The VIX 20-day buy-to-open call/put volume ratio recently spiked to 6.60 on Feb. 27, marking the most elevated reading since July 2007, according to Schaeffer's Quantitative Analyst Chris Prybal. The "fear index" has traded sideways since early January, with lows mostly in the 11.25 area -- half the VIX's pre-election closing peak at 22.50.  

VIX BTO call put ratio options

The VIX premium, for those unfamiliar with the concept, reflects the degree to which spot VIX exceeds the 20-day historical volatility of the S&P. In other words, a VIX premium indicates short-term S&P options are "overpricing" volatility expectations relative to the volatility the index has actually realized over the last four weeks' worth of trading.

Due to the aforementioned low SPX volatility, the index's 20-day historical volatility bottomed out Tuesday at 4.61, while VIX settled the session at 12.92 -- sending the VIX premium north of 150%. That's the first time the VIX premium has exceeded this level since October 2016. Below is how the S&P 500 Index tends to perform following these relatively rare signals, of which there have been only a dozen since 1990 (counting one signal every 30 trading days).

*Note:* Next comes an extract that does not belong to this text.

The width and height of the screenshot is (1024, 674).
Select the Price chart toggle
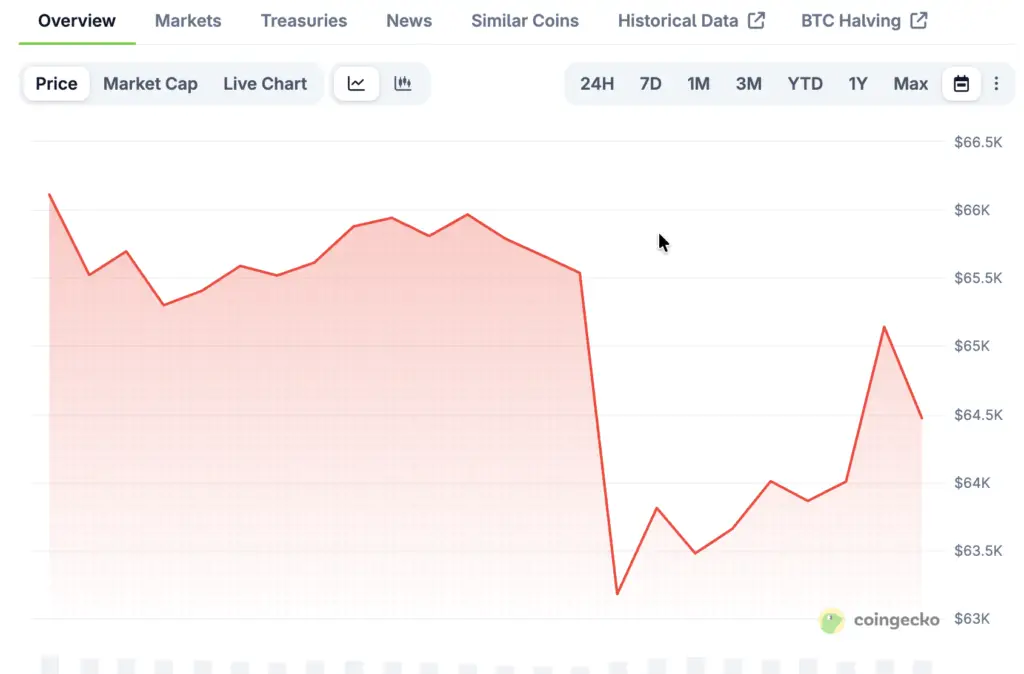tap(56, 84)
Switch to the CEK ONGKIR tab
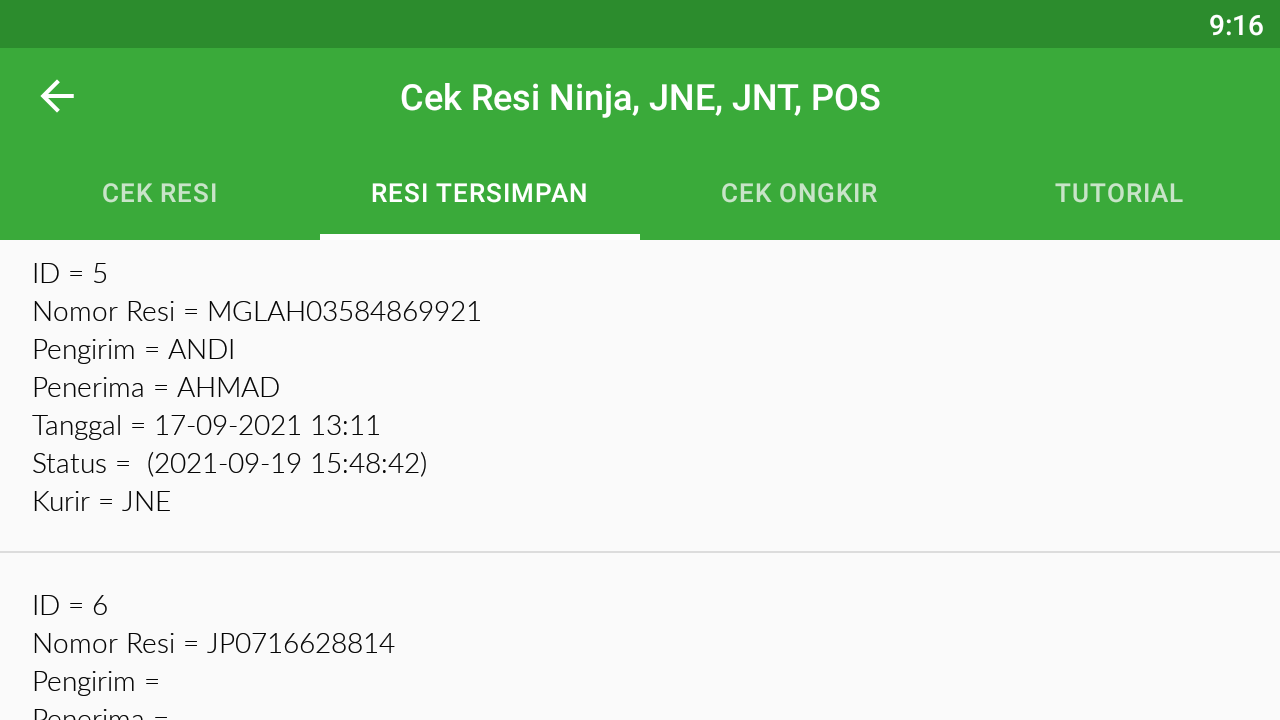 click(799, 192)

SPX signal VIX premium high

While the SPX tends to underperform its comparable "anytime" returns up to one week after a signal, the index handily outperforms from the one-month to the six-month periods. For instance, one month (21 days) after a signal, the SPX has averaged a gain of 1.98%, and was higher 75% of the time. That's compared to an average anytime one-month return of 0.69%, and positive just 62% of the time, going back to 1990.

What's more, six months after one of these excessive VIX premium signals, the SPX has averaged a healthy gain of 6.37%, and was higher a whopping 80% of the time. That's a great deal better than the SPX's average six-month return of 4.18%, with 73% positive. 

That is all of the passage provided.